start Input material

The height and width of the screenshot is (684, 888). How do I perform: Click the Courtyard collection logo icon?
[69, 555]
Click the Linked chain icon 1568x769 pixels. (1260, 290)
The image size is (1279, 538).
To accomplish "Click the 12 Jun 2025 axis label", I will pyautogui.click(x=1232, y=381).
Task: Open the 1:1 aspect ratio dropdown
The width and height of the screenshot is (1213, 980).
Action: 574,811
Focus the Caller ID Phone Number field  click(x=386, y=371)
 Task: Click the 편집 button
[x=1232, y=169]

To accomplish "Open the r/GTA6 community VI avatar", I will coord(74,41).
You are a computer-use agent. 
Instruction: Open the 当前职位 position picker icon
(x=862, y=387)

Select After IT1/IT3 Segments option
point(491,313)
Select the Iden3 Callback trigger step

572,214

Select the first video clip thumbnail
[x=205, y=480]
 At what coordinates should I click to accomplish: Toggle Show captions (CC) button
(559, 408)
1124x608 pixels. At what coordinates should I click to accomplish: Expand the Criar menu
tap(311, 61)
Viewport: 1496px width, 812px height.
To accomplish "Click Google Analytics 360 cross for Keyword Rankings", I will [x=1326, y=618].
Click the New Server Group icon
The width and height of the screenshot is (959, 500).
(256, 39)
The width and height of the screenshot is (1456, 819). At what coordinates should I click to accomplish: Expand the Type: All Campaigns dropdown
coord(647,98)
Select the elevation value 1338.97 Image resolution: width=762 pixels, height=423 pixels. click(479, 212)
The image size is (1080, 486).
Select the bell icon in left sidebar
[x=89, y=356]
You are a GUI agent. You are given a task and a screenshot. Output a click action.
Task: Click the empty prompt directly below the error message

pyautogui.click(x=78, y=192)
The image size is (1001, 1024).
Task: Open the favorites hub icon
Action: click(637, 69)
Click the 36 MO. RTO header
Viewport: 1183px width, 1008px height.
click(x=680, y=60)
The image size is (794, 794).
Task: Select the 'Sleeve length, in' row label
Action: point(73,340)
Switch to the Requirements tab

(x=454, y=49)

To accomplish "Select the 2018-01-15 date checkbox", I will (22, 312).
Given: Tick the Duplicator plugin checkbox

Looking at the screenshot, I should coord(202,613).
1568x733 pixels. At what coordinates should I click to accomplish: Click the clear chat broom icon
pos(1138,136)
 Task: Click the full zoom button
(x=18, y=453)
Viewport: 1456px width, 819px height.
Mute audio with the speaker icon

end Input material

What you will do: Copy out again the material beginning with the line containing "Select After IT1/IT3 Segments option" and continuing through the line containing "will (22, 312).", both included.

Finished exercise:
Select After IT1/IT3 Segments option
point(491,313)
Select the Iden3 Callback trigger step

572,214

Select the first video clip thumbnail
[x=205, y=480]
 At what coordinates should I click to accomplish: Toggle Show captions (CC) button
(559, 408)
1124x608 pixels. At what coordinates should I click to accomplish: Expand the Criar menu
tap(311, 61)
Viewport: 1496px width, 812px height.
To accomplish "Click Google Analytics 360 cross for Keyword Rankings", I will [x=1326, y=618].
Click the New Server Group icon
The width and height of the screenshot is (959, 500).
(256, 39)
The width and height of the screenshot is (1456, 819). At what coordinates should I click to accomplish: Expand the Type: All Campaigns dropdown
coord(647,98)
Select the elevation value 1338.97 Image resolution: width=762 pixels, height=423 pixels. click(479, 212)
The image size is (1080, 486).
Select the bell icon in left sidebar
[x=89, y=356]
You are a GUI agent. You are given a task and a screenshot. Output a click action.
Task: Click the empty prompt directly below the error message

pyautogui.click(x=78, y=192)
The image size is (1001, 1024).
Task: Open the favorites hub icon
Action: click(637, 69)
Click the 36 MO. RTO header
Viewport: 1183px width, 1008px height.
click(x=680, y=60)
The image size is (794, 794).
Task: Select the 'Sleeve length, in' row label
Action: point(73,340)
Switch to the Requirements tab

(x=454, y=49)

To accomplish "Select the 2018-01-15 date checkbox", I will (22, 312).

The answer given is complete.